To avoid WWIII, you decide to code all three versions and collect timing information for each. (Recall that to get good timings you may need to use thousands of data values and even do the operations several times to take an average time. This is separate from the average timing you'll gather for your graph. That average is an average of at least 5 separate runs of your program.)

To ease your coding trauma, you decide to make a single hash table class which takes its chaining DS as a template parameter. All three of the proposed variants have insert, delete, and search functions. All three can be simply (i.e. default) constructed. You can have this parameter default to a simple linked list.

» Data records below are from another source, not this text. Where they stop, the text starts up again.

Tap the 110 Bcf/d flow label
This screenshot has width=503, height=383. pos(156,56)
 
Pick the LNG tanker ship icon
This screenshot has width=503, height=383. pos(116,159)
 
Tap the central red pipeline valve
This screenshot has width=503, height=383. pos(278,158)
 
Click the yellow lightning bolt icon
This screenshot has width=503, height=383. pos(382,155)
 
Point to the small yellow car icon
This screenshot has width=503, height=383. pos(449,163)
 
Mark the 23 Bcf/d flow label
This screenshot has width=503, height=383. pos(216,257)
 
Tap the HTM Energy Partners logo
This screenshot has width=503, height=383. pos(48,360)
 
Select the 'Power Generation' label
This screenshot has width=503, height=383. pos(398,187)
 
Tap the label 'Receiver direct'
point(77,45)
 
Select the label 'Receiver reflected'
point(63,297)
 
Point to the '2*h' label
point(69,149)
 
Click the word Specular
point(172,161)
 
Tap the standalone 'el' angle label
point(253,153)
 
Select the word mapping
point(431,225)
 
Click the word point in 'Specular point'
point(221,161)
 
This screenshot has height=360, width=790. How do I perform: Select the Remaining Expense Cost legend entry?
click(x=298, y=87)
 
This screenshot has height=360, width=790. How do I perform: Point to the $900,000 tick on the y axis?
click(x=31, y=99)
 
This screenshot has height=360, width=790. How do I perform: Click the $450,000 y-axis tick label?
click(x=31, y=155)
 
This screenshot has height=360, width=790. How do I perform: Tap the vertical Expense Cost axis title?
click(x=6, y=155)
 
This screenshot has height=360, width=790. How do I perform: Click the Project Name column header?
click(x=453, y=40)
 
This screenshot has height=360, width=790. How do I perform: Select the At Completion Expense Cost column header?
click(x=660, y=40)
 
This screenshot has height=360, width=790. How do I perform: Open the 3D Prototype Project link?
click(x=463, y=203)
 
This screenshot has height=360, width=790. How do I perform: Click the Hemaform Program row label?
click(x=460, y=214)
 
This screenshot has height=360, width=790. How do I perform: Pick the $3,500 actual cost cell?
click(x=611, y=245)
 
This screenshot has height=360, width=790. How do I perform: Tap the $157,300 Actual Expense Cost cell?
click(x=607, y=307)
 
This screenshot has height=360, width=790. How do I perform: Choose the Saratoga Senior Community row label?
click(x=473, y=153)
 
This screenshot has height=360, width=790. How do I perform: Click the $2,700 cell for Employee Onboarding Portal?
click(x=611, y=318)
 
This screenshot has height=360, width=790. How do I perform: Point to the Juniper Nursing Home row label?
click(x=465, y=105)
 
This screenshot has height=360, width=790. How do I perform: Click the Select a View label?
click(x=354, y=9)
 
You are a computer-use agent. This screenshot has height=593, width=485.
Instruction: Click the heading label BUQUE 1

This is the behavior most programmers will expect, after all.

Remember you'll need to use the same set of data to test each version. You'll also want to gear your hashing function to produce as many duplicate values as possible. In fact, just to make this hash table class even more general, you should probably have the hashing function be another template parameter. Give the programmers using your class a default for this parameter, though, so they won't have to think too hard if they don't want to.

And what kind of data are we hashing? I'd template it, but make your tests with something relatively simple — like a built-in type. More complicated data will just complicate the timings as data are hashed and compared.

Once you have average timings (average 5 runs each at several different values of n — the size of the data set), graph all three different chaining variants together for comparison. If there is relatively little difference (low mean-square error), the choice is moot. If one is much faster than the others, we've found a winner. If two are faster than the third, we'll have to keep searching for a way to distinguish the faster two.

At any rate, write a short discussion of your results (including the graphs for support).

This assignment is (Level 5).

Options

Add (Level 3) to run a fourth set of tests with a secondary hash table as your chain. This complicates matters somewhat since a hash table doesn't default construct as well and will need two template parameters filled in for its chaining DS and hash function. Still, it won't be that terrible. Add it to your timing runs and your graphs and discussion.
Add (Level 4) to perform a (complete) Big-O analysis of each chaining alorithm as it affects the insertion, deletion, and searching of the hash table overall.